Copyright by Brian Howard Seibert

CHAPTER TWENTY
THE BURNING OF THE HALL (Circa 933 AD)
When King Ivar went to the Hraes’ Trading Company treasury and checked the tithes for all the merchant ships and he matched payments collected against the value of goods shipped and he tallied up the sales of the young slaves in Baghdad, he soon came to the same conclusion that Princess Helga had reached. It was the most profitable year ever for the Hraes’ Trading Company. He collected up many chests of gold Byzants and many more silver Kufas, kissed his wife goodbye and set off north with his fleet of thousands of merchant ships. At Chernigov Ivar collected a share of supply profits then paid out a share of tithes and bonus profits to the Swedish station owners there, Princess Helga’s parents. He did the same at Smolensk and Surazh and sent men to handle Polotsk. Most of the merchant fleet carried on west along the Dvina River to the Baltic but, once again, Ivar took the northern leg on his way to Sweden and portaged his ships from Surazh to the Lovat River and collected gifts from Vadim the Brave of Staraja Russa and collected profits and paid out tithe shares and bonuses at Hraes’ stations in Novgorod and Staraja Ladoga before sailing along the Gulf of Finland and across the Baltic to the Hraes’ station in Birka and then to Uppsala in Sweden to visit with King Halfdan.

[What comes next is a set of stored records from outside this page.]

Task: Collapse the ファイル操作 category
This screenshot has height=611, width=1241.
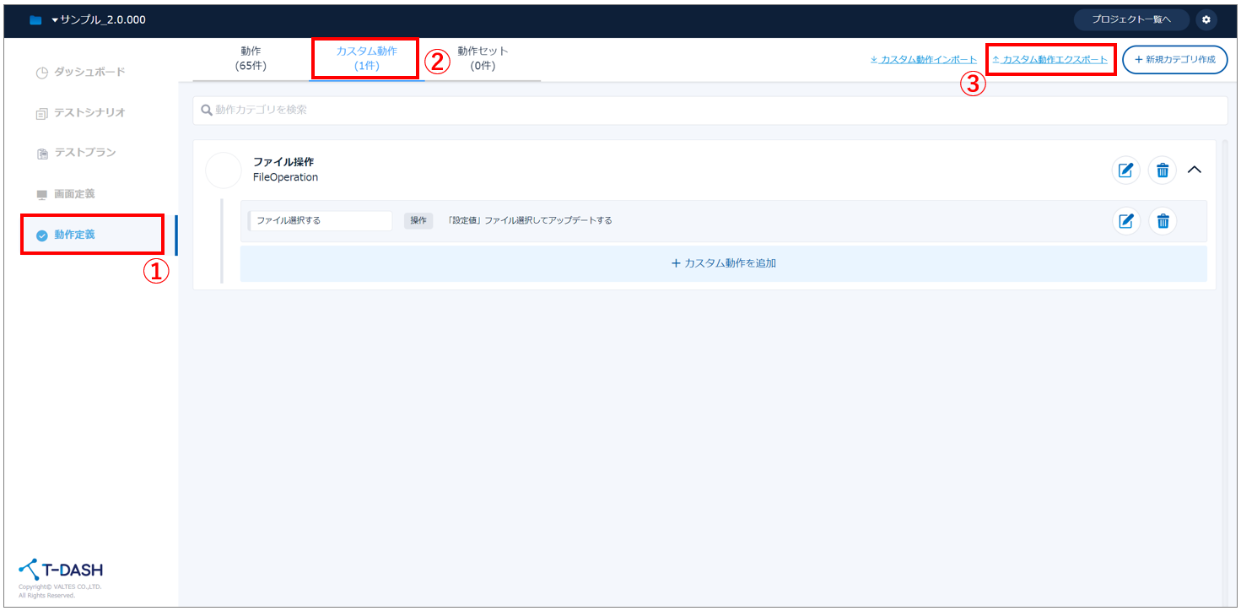Action: click(x=1194, y=170)
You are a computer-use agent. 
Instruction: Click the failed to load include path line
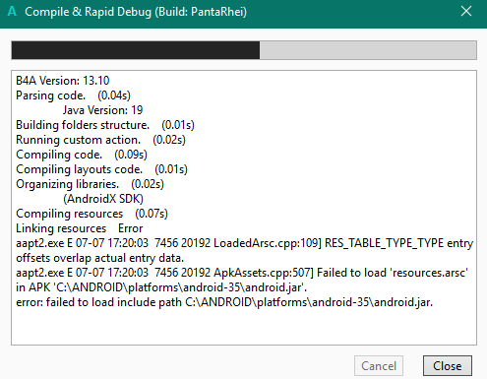click(x=224, y=302)
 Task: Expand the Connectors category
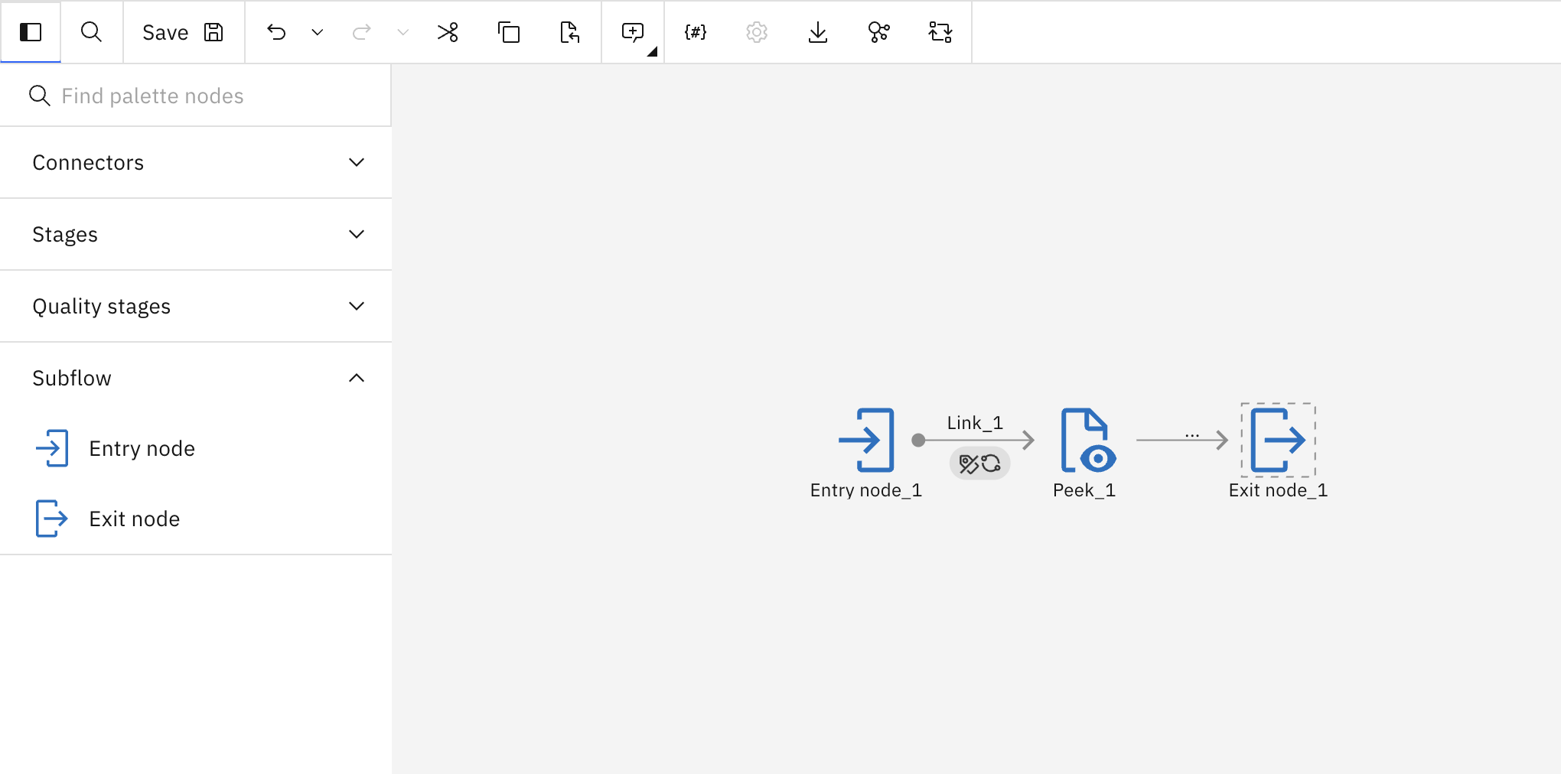coord(196,162)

“I am getting back together with Helga,” he told Halfdan.
“I was expecting as much,” he replied.
“My father and I are planning to attack Constantinople again. I may your help.”
“I have many young warriors that would love nothing better than to prove themselves worthy in the south,” he said.

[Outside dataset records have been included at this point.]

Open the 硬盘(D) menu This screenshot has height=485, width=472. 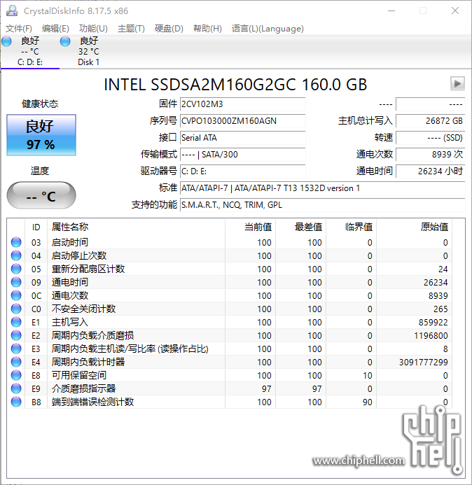(169, 29)
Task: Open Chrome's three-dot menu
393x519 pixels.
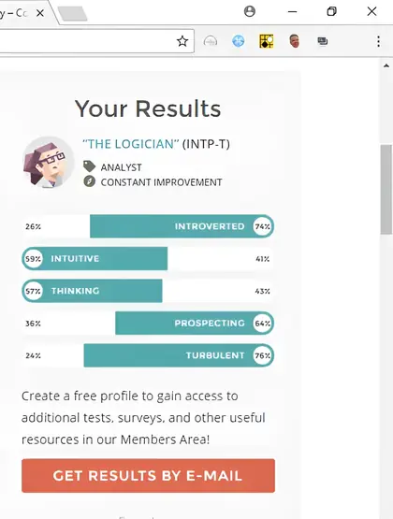Action: tap(378, 41)
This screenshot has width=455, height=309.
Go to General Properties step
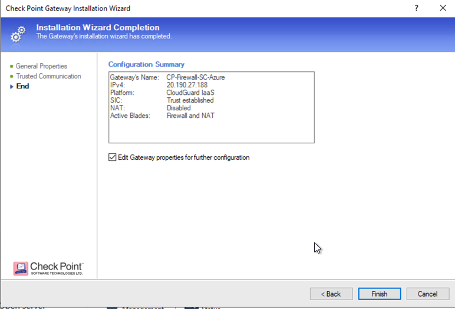pos(41,66)
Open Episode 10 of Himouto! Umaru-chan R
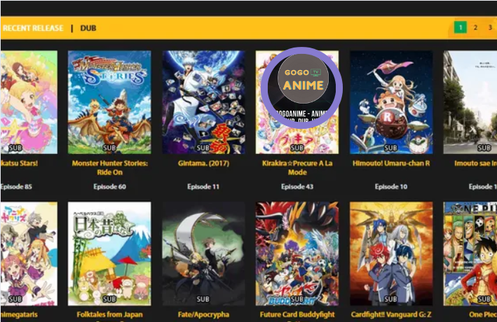The height and width of the screenshot is (322, 497). [x=391, y=187]
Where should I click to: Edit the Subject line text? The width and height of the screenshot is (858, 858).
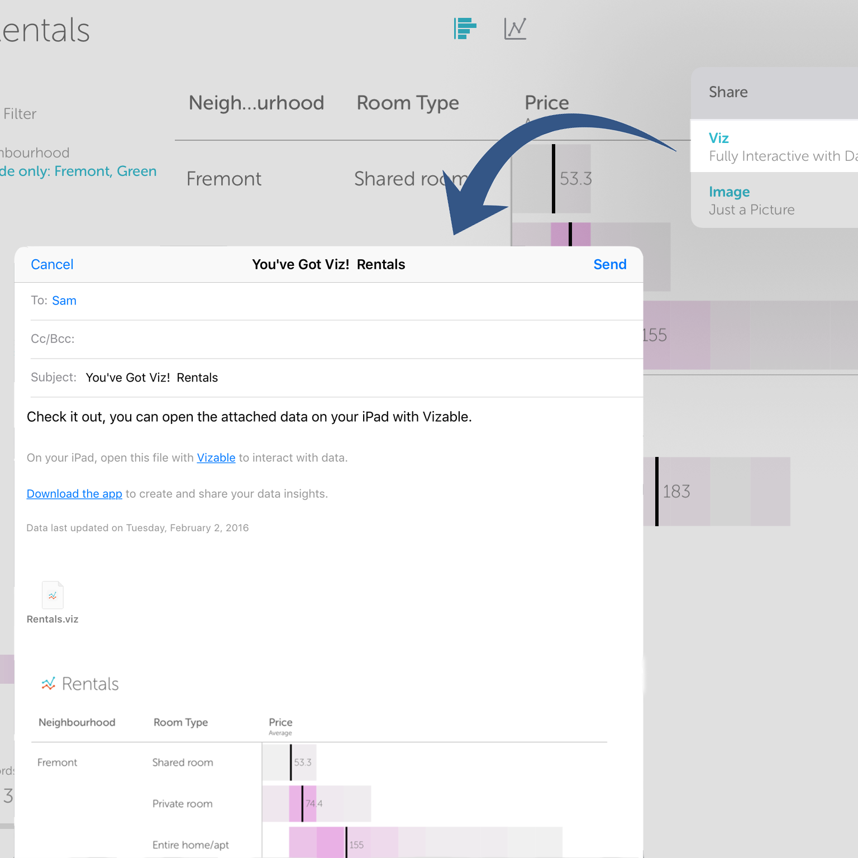click(x=152, y=378)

King Ivar then visited the Hraes’ stations in Gotland and Skane before heading to Liere to visit his wife, Queen Blaeja and his son Gorm. He then went on his Danish rounds to Hedeby and to Jutland before heading off to Norway to visit his wife, Lagertha, and his many children in Southmore. He took his son Frodi with him to visit Jarl Ane in Northmore and then Jarl Sigurd in Lade and he squared up business and bonuses with the Hraes’ stations from Northmore to Hrafnista.
King Ivar then sailed to Ireland and squared up with Princess Hrafnhild in Dublin and carried on to Waterford and shared out profits on the young Irish slaves with the Ui Imair there. He checked on the young slaves that they were continuing to buy up there as the famine wore on and he told them that their brother Sihtric would soon be ruling over York in Northumbria. He then sailed off to Rouen to share profits, tithes and bonuses with his cousin, William Rolloson before heading to York to finish up business with Princess Blaeja Senior and her Hraes’ station in York Castle. His first night there he raped Blaeja yet again, then headed off to Bamburg to see how Biorn was making out with the Angles there. He returned to York and he raped Princess Blaeja once more.
“I still enjoy plundering you from my room down the hall. And that reminds me…I have a new type of Khazar Vayar I’d like you to sample. It’s from a new species of Sturgeon we’ve found in the Don River. And I’ll be wintering in York again.”
Ivar had his men seat him at the table next to her bed and he sent them out to guard the room. Blaeja opened a bottle of Frankish wine while Ivar opened several jars of Kha Vayar and spread the roe out on wafers. “These have slightly different tastes, but I have brought ample stock of all of them, so you may select the types your station wishes to offer to its nobility.”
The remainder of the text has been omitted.